Image: Business Insider via Tesla
Musk pointed out an example of this: "even the base of a soda can on the roadway could look so huge to traditional radar that, if the car was relying on that sensor alone, emergency braking could be triggered." So how will Tesla transition Autopilot to emphasize radar in its more critical role? "Tesla’s implementation of radar will roll out progressively. First up is an eight-fold increase in information sourced from the radar sensor, building up a far more accurate point cloud of the environment around the car. By combining those snapshots, taking once every tenth of a second, a 3D model can be created: Tesla’s software then looks for movement within that model, to help ascertain whether something really does present a possible accident risk."

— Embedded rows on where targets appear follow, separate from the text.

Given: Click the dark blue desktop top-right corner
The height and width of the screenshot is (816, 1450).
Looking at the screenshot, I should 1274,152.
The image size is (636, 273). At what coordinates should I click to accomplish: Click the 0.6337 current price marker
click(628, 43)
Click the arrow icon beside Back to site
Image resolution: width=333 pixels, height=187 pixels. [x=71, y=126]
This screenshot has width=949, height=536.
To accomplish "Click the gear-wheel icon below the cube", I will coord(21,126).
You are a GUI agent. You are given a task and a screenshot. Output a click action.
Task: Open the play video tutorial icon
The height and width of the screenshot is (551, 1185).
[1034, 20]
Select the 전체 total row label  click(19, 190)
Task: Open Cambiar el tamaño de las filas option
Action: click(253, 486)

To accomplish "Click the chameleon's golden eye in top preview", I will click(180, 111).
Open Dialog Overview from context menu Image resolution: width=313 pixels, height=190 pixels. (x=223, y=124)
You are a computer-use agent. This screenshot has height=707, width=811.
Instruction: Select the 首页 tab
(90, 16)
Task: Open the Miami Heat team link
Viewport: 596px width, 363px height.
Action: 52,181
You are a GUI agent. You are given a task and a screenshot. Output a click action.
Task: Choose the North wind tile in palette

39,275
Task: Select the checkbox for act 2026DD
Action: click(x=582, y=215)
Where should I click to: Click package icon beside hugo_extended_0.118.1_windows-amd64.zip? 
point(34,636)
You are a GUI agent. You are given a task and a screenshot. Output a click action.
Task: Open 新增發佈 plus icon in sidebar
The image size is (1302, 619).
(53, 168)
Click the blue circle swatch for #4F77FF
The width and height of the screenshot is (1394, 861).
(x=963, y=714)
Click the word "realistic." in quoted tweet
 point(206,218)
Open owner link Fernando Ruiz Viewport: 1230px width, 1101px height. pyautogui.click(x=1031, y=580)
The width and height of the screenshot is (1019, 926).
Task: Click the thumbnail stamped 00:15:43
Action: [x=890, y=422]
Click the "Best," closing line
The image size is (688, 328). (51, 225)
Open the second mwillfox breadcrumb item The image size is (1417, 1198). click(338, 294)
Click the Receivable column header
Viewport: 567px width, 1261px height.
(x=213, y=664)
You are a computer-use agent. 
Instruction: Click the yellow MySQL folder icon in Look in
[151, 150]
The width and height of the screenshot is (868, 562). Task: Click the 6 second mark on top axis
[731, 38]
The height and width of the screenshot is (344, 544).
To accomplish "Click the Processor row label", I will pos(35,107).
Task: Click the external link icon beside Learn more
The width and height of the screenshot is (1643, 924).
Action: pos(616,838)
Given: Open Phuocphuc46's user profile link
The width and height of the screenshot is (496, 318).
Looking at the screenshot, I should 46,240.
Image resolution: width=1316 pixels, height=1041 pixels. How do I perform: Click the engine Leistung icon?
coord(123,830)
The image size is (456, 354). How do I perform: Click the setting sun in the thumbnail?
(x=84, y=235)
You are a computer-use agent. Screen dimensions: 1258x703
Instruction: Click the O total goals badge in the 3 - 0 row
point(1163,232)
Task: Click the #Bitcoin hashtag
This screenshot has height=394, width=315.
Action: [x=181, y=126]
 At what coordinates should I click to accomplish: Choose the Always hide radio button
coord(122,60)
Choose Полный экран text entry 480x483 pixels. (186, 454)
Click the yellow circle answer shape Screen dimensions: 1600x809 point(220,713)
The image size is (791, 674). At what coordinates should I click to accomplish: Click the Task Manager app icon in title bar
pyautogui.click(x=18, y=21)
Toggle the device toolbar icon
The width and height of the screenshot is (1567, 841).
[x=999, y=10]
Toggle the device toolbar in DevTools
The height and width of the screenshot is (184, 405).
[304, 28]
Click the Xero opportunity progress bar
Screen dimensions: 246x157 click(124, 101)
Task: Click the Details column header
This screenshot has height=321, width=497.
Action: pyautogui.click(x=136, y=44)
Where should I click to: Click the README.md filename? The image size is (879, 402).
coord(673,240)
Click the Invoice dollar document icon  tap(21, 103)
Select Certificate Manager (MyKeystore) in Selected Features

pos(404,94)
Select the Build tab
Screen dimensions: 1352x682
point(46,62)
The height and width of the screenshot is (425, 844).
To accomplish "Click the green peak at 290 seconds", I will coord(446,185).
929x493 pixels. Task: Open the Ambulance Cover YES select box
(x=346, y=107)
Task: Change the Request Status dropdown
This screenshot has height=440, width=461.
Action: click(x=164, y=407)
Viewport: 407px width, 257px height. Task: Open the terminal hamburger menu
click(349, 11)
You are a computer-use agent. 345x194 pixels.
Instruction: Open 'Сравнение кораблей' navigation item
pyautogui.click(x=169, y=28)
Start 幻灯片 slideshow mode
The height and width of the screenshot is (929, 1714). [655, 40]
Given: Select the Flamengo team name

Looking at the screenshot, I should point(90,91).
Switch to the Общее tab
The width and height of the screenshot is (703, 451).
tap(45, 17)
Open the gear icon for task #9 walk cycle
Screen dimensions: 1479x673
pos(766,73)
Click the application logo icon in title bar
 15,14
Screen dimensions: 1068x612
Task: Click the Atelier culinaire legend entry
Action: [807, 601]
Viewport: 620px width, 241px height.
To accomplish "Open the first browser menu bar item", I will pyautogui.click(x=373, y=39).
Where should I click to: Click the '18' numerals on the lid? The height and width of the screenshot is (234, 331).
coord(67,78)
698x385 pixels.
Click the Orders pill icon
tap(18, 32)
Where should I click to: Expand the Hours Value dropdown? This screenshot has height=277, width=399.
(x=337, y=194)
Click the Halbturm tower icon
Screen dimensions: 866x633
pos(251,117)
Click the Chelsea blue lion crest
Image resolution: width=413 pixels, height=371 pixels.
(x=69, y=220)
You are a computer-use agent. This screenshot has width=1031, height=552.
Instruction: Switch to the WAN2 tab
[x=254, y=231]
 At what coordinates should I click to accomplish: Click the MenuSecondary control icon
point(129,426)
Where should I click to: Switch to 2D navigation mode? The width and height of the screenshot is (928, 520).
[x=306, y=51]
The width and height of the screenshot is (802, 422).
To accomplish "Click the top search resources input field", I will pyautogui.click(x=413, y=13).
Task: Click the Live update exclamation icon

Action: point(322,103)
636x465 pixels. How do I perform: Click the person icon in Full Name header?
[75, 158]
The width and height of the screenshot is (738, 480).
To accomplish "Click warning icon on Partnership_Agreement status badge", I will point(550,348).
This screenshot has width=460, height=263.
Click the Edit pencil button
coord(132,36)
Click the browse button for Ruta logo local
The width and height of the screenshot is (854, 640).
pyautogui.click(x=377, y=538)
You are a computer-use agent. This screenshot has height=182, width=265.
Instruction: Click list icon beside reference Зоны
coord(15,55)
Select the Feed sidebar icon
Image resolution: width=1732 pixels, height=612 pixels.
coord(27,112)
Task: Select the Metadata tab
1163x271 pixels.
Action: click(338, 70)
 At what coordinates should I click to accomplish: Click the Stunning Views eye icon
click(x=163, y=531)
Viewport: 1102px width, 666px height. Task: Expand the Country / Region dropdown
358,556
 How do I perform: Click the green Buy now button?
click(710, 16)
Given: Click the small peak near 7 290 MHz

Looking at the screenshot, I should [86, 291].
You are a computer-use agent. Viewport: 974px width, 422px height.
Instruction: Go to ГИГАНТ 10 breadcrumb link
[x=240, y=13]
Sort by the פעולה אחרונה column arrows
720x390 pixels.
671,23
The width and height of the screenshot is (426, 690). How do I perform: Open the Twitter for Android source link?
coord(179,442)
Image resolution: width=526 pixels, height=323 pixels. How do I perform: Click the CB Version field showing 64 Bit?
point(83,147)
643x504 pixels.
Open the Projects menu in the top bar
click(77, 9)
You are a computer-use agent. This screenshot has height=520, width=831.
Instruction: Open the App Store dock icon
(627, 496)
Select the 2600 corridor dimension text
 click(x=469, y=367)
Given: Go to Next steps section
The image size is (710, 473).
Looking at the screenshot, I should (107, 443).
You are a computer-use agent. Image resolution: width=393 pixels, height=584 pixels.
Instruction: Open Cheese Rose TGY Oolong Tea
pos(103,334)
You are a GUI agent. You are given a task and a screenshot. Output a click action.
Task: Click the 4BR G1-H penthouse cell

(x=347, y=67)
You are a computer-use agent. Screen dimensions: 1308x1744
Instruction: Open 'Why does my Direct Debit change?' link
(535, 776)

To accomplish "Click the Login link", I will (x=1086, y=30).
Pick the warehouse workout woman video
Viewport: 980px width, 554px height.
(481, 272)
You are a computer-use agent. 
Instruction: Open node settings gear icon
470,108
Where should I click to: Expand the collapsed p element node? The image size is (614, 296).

Image: Slash Gear* via Tesla
But how does this work in the real world? It's complicated, "where there are dips or rises that bring road surface or overhead highway signs into the radar’s path. Since GPS data isn’t sufficiently detailed to include those changes in orientation, Tesla has to supplement it with other information. As every Model S and Model X is connected to Tesla’s cloud, fleet learning can fill in that gap. The first stage of Autopilot version 8’s implementation will be for cars to spot and record any road signs, bridges, and other stationary objects to build up a real-world map that’s shared by all vehicles."
Big picture — how will this impact Tesla Autopilot safety? Electrek reports, "Elon Musk sees a 3x potential increase in safety. Musk said that the data already suggests a 50% reduction in the probability of having an accident when using Autopilot versus manual driving, but the new radar processing technology could do much better over time with Tesla’s fleet learning capability... [and] Tesla now adds ~1.5 million Autopilot miles per day. The new data added to Tesla’s fleet learning capacity every day is what will enable a 3x improvement in safety, according to Musk."